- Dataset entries

_ _ _ _ _

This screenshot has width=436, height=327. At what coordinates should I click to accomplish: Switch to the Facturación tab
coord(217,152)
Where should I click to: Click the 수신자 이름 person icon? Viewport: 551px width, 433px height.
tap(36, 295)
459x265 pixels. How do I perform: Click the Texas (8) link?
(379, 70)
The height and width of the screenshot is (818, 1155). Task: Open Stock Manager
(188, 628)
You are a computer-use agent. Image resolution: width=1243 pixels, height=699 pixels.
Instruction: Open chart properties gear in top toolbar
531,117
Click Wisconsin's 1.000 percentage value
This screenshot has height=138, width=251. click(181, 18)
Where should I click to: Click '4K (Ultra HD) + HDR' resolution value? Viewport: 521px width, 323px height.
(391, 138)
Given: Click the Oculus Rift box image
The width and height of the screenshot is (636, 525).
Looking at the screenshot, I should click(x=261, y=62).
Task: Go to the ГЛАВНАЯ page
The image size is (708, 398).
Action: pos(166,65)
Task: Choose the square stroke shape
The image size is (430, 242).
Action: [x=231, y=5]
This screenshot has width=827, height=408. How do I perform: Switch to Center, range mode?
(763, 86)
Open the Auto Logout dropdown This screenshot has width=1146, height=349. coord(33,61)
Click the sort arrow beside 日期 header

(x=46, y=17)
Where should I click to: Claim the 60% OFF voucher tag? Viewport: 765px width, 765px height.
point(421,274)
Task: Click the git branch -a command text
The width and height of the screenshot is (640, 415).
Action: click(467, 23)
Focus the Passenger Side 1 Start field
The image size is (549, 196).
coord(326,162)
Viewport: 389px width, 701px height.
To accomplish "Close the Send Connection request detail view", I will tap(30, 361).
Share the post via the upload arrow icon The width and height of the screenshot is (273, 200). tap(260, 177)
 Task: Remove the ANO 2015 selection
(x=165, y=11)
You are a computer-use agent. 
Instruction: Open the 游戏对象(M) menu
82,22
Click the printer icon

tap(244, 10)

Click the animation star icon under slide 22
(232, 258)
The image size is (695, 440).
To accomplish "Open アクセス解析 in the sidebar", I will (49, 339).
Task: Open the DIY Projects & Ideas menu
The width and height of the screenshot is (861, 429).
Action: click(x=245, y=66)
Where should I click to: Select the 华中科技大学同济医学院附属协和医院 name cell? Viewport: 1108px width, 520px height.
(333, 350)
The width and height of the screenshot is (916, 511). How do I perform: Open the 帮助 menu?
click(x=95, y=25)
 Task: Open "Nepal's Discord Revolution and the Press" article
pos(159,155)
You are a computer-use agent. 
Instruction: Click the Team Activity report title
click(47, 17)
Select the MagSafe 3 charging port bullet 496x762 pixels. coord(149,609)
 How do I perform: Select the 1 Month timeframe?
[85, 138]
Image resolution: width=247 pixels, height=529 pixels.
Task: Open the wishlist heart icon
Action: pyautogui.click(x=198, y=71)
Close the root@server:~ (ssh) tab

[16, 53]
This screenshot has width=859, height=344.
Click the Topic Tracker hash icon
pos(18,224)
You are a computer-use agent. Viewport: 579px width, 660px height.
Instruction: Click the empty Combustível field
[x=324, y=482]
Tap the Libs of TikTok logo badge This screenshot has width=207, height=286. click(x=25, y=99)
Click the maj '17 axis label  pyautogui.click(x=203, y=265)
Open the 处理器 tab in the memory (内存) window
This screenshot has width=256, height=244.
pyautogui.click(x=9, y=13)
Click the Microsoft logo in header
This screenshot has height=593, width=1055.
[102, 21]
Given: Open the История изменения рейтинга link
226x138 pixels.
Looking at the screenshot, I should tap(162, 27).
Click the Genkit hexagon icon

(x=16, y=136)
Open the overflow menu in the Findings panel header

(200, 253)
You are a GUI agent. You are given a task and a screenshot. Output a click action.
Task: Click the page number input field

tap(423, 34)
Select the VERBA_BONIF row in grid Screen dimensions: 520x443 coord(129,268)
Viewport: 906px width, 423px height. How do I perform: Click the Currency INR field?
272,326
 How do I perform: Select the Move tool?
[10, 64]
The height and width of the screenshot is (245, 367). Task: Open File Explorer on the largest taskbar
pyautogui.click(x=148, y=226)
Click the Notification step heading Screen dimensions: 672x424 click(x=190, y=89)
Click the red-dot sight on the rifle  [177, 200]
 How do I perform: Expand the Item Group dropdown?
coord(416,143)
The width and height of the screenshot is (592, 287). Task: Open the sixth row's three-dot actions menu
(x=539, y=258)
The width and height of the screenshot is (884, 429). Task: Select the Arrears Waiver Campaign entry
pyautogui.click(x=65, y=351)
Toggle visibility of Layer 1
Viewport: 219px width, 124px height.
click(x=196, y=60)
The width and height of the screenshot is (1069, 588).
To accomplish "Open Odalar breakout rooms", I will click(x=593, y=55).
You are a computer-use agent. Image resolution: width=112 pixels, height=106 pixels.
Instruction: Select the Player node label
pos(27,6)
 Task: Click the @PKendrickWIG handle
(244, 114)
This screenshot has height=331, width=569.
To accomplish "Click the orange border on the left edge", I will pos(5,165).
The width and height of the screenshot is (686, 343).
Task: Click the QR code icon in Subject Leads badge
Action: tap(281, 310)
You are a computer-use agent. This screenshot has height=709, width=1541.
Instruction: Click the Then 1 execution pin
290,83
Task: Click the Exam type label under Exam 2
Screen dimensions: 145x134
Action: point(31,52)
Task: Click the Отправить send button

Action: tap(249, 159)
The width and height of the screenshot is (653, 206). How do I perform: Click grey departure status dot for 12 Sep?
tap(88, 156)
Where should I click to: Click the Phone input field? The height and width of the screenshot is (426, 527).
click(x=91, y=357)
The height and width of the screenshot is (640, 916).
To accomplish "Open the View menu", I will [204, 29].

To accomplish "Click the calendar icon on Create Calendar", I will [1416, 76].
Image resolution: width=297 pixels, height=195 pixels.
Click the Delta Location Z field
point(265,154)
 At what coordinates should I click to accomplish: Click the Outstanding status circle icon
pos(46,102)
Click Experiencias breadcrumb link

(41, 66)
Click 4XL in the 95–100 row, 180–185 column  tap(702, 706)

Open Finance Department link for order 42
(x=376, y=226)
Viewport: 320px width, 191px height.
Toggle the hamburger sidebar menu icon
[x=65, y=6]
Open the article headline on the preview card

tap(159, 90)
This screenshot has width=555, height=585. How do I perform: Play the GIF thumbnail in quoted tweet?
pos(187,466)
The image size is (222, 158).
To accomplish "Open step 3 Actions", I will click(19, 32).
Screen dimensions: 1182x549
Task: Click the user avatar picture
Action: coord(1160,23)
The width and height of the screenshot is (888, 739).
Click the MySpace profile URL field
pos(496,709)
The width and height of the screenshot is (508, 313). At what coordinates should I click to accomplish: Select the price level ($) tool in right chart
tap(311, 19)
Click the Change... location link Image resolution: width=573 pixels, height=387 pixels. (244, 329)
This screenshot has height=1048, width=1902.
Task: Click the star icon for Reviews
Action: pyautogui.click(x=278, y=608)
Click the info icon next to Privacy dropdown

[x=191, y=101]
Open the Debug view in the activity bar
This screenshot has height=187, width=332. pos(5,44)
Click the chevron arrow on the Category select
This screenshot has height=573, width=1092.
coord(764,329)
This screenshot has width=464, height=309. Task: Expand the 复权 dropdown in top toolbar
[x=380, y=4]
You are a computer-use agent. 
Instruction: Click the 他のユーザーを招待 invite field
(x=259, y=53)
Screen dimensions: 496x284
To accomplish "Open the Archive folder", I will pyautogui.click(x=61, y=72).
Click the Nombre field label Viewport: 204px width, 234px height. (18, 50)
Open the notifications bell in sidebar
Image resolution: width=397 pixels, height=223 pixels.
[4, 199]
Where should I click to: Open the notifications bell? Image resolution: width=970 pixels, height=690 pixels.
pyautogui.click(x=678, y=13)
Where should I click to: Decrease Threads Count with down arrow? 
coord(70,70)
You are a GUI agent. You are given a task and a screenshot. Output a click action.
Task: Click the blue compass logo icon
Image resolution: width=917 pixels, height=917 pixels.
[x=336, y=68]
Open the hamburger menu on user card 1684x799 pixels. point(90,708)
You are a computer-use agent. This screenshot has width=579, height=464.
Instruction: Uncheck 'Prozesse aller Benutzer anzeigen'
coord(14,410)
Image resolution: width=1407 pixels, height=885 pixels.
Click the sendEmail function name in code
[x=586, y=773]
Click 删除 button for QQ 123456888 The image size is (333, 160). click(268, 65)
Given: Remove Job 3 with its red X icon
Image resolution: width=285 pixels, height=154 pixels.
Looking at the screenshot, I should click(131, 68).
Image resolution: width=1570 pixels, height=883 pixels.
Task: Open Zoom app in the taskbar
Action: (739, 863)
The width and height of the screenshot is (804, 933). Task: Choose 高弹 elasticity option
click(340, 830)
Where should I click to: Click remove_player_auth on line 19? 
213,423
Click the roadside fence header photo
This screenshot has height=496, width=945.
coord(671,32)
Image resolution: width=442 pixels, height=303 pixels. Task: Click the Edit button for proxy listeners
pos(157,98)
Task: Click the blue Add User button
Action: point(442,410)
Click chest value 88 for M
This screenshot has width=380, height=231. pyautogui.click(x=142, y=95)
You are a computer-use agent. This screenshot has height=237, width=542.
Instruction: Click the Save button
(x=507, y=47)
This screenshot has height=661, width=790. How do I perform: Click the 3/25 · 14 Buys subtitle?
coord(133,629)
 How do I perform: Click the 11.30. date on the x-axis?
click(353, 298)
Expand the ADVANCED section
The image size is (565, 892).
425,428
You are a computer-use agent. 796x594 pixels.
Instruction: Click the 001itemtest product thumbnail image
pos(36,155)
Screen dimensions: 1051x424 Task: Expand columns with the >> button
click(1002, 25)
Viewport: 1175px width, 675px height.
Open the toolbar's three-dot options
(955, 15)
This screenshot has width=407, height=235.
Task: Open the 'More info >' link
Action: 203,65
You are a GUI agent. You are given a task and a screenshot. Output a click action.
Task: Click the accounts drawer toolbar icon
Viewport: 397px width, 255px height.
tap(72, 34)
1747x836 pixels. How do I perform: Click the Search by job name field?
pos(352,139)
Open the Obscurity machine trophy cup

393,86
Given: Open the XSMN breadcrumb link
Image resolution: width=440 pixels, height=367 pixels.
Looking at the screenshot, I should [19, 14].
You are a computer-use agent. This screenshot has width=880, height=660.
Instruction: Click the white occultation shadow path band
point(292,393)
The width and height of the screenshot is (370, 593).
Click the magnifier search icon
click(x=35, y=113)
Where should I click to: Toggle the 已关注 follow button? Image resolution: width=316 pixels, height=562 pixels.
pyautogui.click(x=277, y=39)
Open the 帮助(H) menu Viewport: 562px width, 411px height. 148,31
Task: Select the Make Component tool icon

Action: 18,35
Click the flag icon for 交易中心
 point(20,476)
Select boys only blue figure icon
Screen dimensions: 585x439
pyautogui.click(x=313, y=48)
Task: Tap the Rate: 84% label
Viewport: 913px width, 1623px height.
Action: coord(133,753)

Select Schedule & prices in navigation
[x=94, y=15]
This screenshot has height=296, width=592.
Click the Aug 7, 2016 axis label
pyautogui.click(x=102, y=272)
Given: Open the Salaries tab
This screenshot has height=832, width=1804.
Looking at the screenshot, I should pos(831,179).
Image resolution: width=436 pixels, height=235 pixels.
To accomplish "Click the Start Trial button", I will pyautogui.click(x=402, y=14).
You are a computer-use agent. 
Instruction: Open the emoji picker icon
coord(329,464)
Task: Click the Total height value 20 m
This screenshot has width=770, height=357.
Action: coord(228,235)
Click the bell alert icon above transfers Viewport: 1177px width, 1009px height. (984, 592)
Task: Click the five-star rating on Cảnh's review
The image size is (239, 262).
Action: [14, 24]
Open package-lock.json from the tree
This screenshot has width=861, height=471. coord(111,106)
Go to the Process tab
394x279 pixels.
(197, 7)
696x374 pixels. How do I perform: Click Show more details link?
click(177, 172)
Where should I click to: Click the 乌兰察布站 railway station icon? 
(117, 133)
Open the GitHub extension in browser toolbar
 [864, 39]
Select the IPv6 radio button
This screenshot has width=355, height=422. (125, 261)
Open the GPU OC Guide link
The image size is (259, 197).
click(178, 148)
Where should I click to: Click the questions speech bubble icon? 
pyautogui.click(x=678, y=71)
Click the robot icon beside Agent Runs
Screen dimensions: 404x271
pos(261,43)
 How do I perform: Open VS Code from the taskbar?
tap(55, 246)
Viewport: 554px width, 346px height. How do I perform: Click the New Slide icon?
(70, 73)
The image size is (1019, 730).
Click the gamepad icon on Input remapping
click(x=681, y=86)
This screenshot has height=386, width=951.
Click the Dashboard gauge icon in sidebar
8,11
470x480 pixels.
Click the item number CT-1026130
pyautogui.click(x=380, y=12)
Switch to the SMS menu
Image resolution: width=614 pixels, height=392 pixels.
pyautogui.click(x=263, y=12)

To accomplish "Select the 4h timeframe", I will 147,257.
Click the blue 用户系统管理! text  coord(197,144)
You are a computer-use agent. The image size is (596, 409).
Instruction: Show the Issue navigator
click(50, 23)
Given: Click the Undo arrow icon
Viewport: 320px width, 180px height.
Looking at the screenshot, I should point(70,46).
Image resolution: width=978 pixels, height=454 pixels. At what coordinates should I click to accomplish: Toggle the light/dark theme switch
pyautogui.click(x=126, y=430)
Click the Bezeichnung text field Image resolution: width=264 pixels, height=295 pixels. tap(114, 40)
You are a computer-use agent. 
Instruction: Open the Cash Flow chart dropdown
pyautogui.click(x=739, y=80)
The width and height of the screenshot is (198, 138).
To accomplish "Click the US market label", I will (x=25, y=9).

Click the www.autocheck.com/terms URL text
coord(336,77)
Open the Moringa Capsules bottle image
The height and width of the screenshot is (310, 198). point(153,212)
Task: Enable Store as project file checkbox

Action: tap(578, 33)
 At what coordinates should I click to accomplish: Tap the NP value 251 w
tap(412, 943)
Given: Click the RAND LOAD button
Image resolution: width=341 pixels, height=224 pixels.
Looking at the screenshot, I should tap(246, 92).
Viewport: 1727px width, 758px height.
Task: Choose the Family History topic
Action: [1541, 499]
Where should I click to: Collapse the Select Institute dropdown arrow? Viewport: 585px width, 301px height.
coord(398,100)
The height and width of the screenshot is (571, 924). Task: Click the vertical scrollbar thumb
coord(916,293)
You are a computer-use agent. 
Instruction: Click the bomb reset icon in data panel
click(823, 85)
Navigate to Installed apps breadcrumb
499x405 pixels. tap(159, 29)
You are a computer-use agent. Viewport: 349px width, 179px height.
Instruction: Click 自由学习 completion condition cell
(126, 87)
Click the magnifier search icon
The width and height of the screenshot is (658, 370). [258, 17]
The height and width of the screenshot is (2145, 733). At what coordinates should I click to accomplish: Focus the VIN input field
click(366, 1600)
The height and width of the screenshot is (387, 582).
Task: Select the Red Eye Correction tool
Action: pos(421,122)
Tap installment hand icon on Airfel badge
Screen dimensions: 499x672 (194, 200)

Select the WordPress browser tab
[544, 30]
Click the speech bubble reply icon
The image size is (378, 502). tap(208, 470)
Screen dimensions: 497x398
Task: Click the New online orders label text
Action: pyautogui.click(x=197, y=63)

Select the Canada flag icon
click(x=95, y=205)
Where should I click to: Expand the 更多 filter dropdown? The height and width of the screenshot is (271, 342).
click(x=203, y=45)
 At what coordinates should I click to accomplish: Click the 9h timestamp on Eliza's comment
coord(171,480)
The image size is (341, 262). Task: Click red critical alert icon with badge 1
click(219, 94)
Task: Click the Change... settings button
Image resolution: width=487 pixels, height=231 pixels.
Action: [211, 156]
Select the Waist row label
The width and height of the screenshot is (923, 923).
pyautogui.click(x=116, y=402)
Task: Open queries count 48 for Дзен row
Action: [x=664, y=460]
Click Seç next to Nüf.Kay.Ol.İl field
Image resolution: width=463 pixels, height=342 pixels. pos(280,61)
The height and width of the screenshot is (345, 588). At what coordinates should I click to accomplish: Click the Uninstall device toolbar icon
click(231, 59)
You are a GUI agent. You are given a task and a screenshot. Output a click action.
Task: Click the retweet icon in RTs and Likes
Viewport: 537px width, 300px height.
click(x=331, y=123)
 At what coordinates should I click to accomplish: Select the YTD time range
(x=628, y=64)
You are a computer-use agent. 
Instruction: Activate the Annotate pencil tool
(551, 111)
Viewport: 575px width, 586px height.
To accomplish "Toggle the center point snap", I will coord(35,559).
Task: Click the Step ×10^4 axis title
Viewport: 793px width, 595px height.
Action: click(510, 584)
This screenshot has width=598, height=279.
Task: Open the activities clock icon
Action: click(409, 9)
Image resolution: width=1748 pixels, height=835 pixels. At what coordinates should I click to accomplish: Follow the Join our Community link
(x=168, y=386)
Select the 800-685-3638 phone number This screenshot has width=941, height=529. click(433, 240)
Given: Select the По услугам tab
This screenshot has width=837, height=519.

_ _ _ _ _

- EXERCISE AIM
Your answer should consist of all lines above that include the string "Start".

- EXPECTED OUTPUT
Focus the Passenger Side 1 Start field
To accomplish "Click the Start Trial button", I will pyautogui.click(x=402, y=14).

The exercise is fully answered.